Contrary to rhetorical convention, I was not born in the wrong body. I will have always been a boy who liked girls and had sex. I will have always at one point possessed tools for coercing sex—even through the most banal expectations of male dominance and female acquiescence. Try as I might to bury this boy, his memories cling like ectoplasm, congealing at the synapses into a ghost I cannot exorcise. Try as I might to wipe my hands of boyhood, I get stains in other places. A paranoid hunt for patterns in my sexual memory tarnishes what once seemed new and exciting. Moments of physical intimacy that at first affirmed my forays into gender fuckery eventually develop rotten hues; what felt like apprehending womanhood wilts away into men’s tired, anemic tendency to subjugate and instrumentalize others in service of their own self-actualization.

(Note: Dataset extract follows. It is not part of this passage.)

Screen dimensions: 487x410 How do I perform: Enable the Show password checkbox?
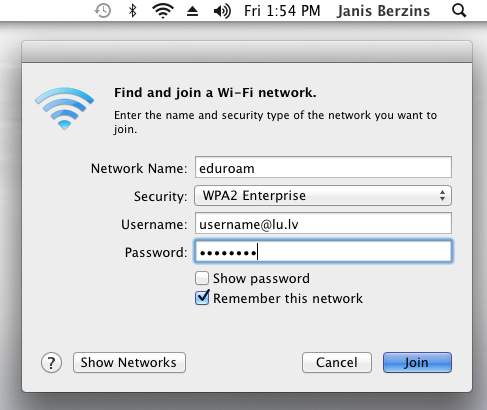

Surely Valerie Solanas of SCUM Manifesto (1967) fame would have seen my preoccupation with memory as a symptom of lingering maleness, insofar as “a man is just a bunch of conditioned reflexes.” Andrea Long Chu’s “On Liking Women” provides a well-circulated reading of the Manifesto for trans women that foregrounds Solanas’ call for male-to-female separatism. As “a biological accident” and “an incomplete female,” Solanas’ man secretly desires as his only recourse to become a woman in a process Chu later considers transgenderism by political mandate. Solanas calling me “a biological accident” captures something that “born in the wrong body” never could. My biology stunted my growth, freezing me midway along the path to womanhood and rendering me dependent—like all boring men—on sexual coercion. I linger less than Chu does on Solanas’ aesthetic contradistinctions between female “grooviness” and the male “bore.” I instead cannot unfasten myself from the Manifesto’s political imperative, rooted in and extending beyond the aesthetic. Transition, in Solanas’ world as in mine, is about politics and power.
SCUM revels in contradiction, and Solanas was intent on destabilizing our interpretations of it. Writing this sensitive piece demanded I grapple with contradictions in my own sexual personhood. I find myself mired in memories subject to conflicting interpretations. My attempts to translate that to the page will likely produce their own conflicting interpretations among readers. On one hand, TERFs will call me a predatory man attempting to masquerade behind a pretense of womanhood; my own transgender sisters, on the other hand, might pity me for the extent of the TERF brain-rot afflicting my psyche. Yet the process of negation implies its own progress. Regardless of who’s right, I may end up castrating myself anyway.